>> Begin Data shown

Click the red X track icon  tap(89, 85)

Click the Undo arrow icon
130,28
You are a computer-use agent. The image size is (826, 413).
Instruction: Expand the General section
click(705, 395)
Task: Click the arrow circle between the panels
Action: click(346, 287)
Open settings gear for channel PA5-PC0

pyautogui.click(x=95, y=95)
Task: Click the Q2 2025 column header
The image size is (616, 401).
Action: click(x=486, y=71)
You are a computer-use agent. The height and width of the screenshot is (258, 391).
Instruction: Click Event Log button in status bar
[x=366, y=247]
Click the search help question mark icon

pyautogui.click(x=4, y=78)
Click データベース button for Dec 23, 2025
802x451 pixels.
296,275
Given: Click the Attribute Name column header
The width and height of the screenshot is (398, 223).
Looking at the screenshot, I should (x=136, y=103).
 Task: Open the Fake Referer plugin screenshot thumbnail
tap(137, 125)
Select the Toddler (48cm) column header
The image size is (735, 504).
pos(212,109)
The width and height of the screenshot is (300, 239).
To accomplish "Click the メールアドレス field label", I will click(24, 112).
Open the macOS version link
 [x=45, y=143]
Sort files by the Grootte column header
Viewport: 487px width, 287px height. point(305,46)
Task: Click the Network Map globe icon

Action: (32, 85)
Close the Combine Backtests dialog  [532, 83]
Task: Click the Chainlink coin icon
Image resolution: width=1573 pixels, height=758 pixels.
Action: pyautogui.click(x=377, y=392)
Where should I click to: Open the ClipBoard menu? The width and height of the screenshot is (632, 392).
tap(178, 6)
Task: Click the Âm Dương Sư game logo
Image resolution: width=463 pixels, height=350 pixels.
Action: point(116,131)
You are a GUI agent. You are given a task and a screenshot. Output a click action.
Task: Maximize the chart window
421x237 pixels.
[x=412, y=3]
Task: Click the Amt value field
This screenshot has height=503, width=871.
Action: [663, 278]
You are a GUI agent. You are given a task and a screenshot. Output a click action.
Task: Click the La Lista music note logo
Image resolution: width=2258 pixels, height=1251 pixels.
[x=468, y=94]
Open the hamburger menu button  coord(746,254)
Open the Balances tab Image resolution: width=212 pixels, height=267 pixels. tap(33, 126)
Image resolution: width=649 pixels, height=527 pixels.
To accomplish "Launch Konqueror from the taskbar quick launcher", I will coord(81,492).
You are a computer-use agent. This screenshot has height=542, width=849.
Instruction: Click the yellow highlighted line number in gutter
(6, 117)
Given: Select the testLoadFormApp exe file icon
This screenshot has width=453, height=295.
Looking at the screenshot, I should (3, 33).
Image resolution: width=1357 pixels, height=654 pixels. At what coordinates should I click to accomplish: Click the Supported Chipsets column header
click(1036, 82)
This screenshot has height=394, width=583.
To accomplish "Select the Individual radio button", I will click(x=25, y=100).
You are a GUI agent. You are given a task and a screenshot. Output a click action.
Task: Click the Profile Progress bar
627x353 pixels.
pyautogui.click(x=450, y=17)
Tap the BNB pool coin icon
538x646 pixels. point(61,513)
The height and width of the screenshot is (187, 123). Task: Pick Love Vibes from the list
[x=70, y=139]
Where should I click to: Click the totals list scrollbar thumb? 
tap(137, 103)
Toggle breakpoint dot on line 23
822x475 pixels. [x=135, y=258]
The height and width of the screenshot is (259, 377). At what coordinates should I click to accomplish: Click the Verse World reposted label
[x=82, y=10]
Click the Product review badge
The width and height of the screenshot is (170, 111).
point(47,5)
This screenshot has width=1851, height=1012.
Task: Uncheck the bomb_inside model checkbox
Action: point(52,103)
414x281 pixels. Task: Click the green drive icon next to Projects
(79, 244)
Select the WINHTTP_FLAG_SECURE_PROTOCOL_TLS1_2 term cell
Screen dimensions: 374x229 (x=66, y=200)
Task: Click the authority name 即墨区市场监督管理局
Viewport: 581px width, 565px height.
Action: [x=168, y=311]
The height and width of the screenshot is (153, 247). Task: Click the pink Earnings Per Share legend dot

>> End Data shown

Task requirements =
State how many lines above contain the string "what", treating uppercase and lowercase as distinct. Reply with the number only.

Task solution =
2